[Opening PROVIDED RECORDS section]

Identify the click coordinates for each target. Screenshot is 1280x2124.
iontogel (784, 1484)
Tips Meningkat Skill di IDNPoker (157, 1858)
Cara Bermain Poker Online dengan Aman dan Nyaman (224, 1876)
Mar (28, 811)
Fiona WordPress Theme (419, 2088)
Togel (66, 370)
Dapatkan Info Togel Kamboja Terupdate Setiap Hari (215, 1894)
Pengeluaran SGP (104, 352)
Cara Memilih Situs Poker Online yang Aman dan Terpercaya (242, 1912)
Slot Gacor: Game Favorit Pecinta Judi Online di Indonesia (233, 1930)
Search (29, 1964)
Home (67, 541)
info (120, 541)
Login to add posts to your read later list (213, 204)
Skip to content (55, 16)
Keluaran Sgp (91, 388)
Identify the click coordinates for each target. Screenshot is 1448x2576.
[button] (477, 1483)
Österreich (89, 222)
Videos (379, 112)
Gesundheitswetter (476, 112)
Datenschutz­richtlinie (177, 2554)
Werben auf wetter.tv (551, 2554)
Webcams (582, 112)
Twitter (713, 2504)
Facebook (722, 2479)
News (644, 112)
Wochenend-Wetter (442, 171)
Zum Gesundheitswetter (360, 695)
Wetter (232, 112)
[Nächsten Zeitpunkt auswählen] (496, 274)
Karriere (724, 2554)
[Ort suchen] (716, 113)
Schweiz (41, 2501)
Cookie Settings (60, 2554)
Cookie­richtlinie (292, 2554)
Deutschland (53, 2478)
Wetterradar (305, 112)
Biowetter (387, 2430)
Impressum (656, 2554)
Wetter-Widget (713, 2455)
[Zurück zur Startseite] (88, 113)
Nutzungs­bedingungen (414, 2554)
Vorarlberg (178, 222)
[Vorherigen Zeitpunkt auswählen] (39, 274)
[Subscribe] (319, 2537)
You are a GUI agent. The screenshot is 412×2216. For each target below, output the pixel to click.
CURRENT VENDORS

[Closing PROVIDED RECORDS section]

Full repetition needed. Write out every entry above exactly as given.

Identify the click coordinates for each target. Screenshot is 1280x2124.
iontogel (784, 1484)
Tips Meningkat Skill di IDNPoker (157, 1858)
Cara Bermain Poker Online dengan Aman dan Nyaman (224, 1876)
Mar (28, 811)
Fiona WordPress Theme (419, 2088)
Togel (66, 370)
Dapatkan Info Togel Kamboja Terupdate Setiap Hari (215, 1894)
Pengeluaran SGP (104, 352)
Cara Memilih Situs Poker Online yang Aman dan Terpercaya (242, 1912)
Slot Gacor: Game Favorit Pecinta Judi Online di Indonesia (233, 1930)
Search (29, 1964)
Home (67, 541)
info (120, 541)
Login to add posts to your read later list (213, 204)
Skip to content (55, 16)
Keluaran Sgp (91, 388)
Identify the click coordinates for each target. Screenshot is 1448x2576.
[button] (477, 1483)
Österreich (89, 222)
Videos (379, 112)
Gesundheitswetter (476, 112)
Datenschutz­richtlinie (177, 2554)
Werben auf wetter.tv (551, 2554)
Webcams (582, 112)
Twitter (713, 2504)
Facebook (722, 2479)
News (644, 112)
Wochenend-Wetter (442, 171)
Zum Gesundheitswetter (360, 695)
Wetter (232, 112)
[Nächsten Zeitpunkt auswählen] (496, 274)
Karriere (724, 2554)
[Ort suchen] (716, 113)
Schweiz (41, 2501)
Cookie Settings (60, 2554)
Cookie­richtlinie (292, 2554)
Deutschland (53, 2478)
Wetterradar (305, 112)
Biowetter (387, 2430)
Impressum (656, 2554)
Wetter-Widget (713, 2455)
[Zurück zur Startseite] (88, 113)
Nutzungs­bedingungen (414, 2554)
Vorarlberg (178, 222)
[Vorherigen Zeitpunkt auswählen] (39, 274)
[Subscribe] (319, 2537)
You are a GUI agent. The screenshot is 412×2216. For each target below, output the pixel to click.
CURRENT VENDORS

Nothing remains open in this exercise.